Dataset entries

▬▬▬▬▬▬▬▬▬▬

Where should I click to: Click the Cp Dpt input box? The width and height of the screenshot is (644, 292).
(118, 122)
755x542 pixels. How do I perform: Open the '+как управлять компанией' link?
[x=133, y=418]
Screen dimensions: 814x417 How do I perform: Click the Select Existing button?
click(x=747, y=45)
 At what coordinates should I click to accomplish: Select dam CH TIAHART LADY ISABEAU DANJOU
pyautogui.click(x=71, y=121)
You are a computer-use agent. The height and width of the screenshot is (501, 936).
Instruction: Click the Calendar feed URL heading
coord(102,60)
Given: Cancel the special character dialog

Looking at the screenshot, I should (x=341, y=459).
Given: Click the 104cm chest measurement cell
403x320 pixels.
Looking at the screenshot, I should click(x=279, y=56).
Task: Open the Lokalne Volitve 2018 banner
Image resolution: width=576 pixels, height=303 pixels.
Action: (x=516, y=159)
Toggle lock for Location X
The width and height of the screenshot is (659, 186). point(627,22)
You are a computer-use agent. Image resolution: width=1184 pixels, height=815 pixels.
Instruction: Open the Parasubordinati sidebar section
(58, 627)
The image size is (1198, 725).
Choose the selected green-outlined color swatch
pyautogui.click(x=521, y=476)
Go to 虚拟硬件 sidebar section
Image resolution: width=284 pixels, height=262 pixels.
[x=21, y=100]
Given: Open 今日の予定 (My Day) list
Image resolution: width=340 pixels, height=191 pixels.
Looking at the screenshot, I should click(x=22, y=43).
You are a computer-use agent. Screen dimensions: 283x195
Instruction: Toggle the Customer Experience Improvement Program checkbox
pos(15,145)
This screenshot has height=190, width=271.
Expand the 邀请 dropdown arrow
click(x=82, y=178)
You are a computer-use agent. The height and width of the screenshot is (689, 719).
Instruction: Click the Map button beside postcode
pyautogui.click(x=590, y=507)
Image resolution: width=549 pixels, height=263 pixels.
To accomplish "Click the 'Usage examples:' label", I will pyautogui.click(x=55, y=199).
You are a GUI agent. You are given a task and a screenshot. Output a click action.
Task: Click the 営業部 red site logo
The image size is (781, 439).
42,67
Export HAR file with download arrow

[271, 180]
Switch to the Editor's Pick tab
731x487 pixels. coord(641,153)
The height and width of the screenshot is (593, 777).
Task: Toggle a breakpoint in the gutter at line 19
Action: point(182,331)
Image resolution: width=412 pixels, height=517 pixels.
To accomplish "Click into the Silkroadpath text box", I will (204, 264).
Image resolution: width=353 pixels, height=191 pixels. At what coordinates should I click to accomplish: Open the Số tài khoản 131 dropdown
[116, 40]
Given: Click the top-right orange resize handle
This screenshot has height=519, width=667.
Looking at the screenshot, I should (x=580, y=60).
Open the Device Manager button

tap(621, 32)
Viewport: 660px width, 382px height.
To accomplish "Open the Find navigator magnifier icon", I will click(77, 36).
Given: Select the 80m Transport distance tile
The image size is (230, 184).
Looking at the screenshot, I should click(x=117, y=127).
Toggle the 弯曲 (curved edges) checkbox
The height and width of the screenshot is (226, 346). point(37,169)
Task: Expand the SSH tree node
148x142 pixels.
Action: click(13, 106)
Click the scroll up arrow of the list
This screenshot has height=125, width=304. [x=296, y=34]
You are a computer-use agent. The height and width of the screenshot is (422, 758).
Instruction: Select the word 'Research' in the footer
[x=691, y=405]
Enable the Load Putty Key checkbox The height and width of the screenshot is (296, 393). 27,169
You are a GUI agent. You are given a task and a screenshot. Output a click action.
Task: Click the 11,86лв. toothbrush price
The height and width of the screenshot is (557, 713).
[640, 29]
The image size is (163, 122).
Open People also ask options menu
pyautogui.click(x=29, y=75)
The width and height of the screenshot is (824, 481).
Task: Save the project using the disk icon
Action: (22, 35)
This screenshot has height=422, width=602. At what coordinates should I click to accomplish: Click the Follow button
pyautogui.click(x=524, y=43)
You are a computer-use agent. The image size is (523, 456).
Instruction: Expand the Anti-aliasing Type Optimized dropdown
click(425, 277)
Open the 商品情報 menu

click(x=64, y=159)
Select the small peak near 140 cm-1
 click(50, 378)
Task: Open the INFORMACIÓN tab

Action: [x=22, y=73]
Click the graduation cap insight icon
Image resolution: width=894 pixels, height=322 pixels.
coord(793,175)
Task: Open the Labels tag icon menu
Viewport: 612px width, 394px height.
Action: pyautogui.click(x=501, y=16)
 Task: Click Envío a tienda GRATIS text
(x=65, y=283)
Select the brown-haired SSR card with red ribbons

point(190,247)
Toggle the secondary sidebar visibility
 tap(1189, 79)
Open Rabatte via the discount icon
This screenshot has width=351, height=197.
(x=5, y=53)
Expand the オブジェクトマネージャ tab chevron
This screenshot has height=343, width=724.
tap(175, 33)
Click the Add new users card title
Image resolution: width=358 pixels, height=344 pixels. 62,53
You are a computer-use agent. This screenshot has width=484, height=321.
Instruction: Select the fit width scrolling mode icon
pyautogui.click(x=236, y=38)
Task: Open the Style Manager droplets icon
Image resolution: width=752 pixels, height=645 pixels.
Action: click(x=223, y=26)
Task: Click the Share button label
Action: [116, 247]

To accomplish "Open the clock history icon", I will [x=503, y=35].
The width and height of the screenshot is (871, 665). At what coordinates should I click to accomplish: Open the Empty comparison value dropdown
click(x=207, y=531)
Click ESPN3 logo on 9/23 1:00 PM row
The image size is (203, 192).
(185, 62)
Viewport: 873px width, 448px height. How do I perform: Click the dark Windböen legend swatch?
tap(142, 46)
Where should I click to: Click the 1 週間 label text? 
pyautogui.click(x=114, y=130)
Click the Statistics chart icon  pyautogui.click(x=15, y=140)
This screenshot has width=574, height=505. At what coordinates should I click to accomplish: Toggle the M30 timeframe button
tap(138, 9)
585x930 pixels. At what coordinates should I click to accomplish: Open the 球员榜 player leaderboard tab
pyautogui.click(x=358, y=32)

▬▬▬▬▬▬▬▬▬▬

#### Problem requirements
The number of lines in the data that hold "logo" is all that should be given.

#### Response below
2